Aku melangkah mundur, mencari celah dan strategi untuk menghadapi mereka. Lawanku tersisa sembilan orang, dan mereka tampak terlatih. Tapi, takut? Tidak. Aku dilatih oleh yang terbaik.
Ingatan tentang ayahku kembali terngiang. "Kau sudah dilatih langsung olehku. Asal lawanmu tidak berada di atas levelku, kau akan menang dengan mudah. Jangan pernah takut." Suara ayah terasa seolah berdengung di dalam kepalaku, memberikan dorongan kekuatan.
Senyumku melebar, tapi kali ini bukan senyum biasa—ini senyum gila, senyum yang mencerminkan tekad untuk menghancurkan siapa saja yang berani menghalangi jalanku. "Baiklah, Ayah. Aku akan menyelesaikan ini dengan cepat," gumamku pelan.
Dengan secepat kilat, aku mengaktifkan sihirku. Pisau di tanganku bersinar dengan api yang membara, dan tubuhku didorong oleh sihir angin yang melesatkan gerakanku seperti bayangan yang menyelinap di antara mereka. Aku mulai menyerang tanpa henti, tikaman demi tikaman menghujani lawanku. Satu jatuh, yang lain terluka parah. Jika satu tikaman tidak cukup, aku akan memberikan dua. Jika dua tidak cukup, maka tiga. Tidak ada ruang untuk belas kasihan.

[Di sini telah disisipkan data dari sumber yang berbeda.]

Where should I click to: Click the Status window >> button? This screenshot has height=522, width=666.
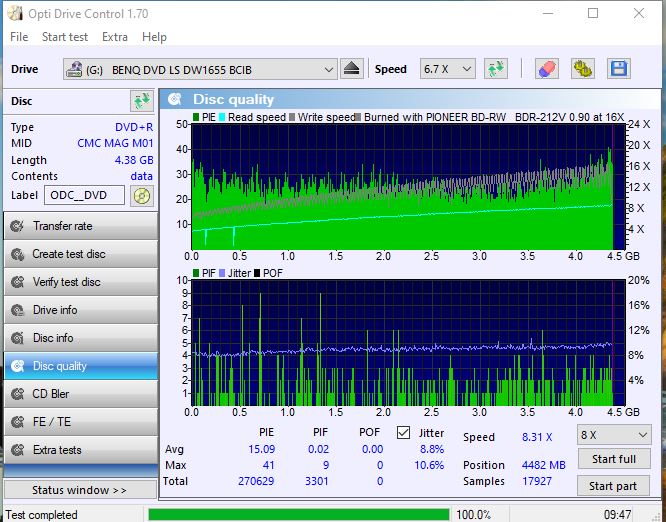pyautogui.click(x=79, y=490)
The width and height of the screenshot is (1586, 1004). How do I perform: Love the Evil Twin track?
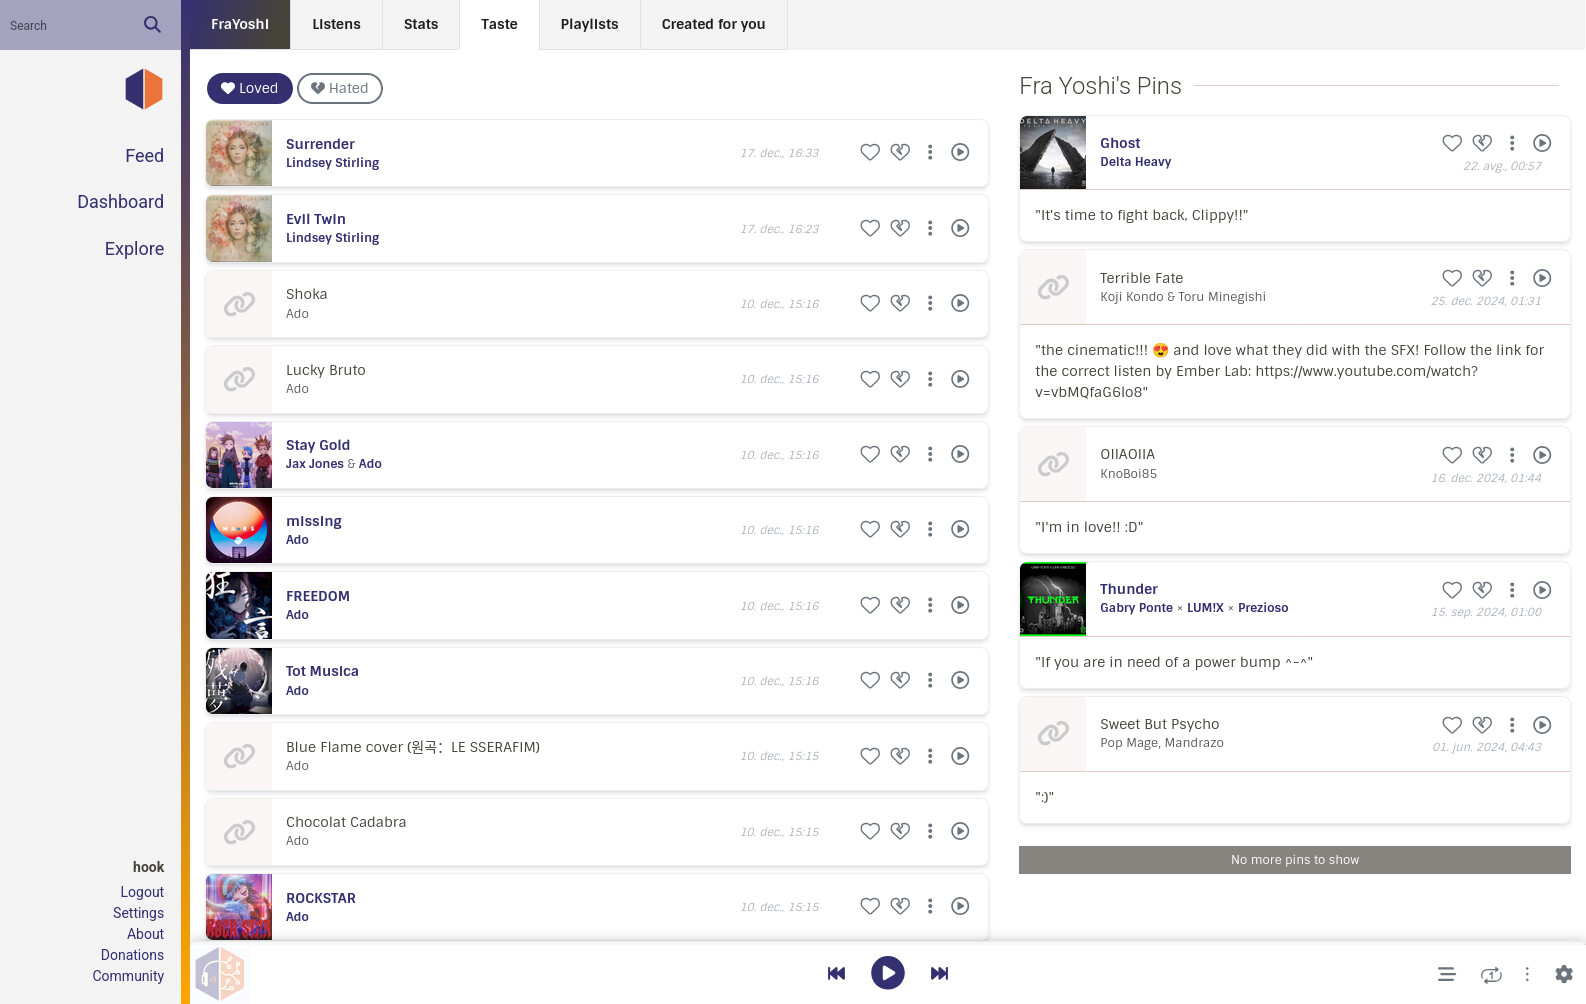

Suasana hutan yang sunyi kini penuh dengan suara jeritan dan rintihan kematian. Teriakan-teriakan mereka yang sekarat bergema seperti sebuah simfoni kelam, berirama dengan detak jantungku yang semakin cepat. Rasa dingin dalam diriku bercampur dengan euforia, kekuatan yang mengalir dalam setiap tikaman membuatku merasa seolah-olah aku sedang menari di tengah kekacauan ini.
Ini bukan sekadar pertarungan. Ini adalah pertunjukan.
Aku menoleh sejenak ke arah Lucian, yang masih dengan tenang menghadapi lebih banyak lawan. Senyum santainya tidak berubah, seperti menikmati setiap detik pertarungan ini. "Bagus sekali, Ronan," ujarnya dari kejauhan, seakan memberiku pujian kecil di tengah hiruk pikuk kematian ini.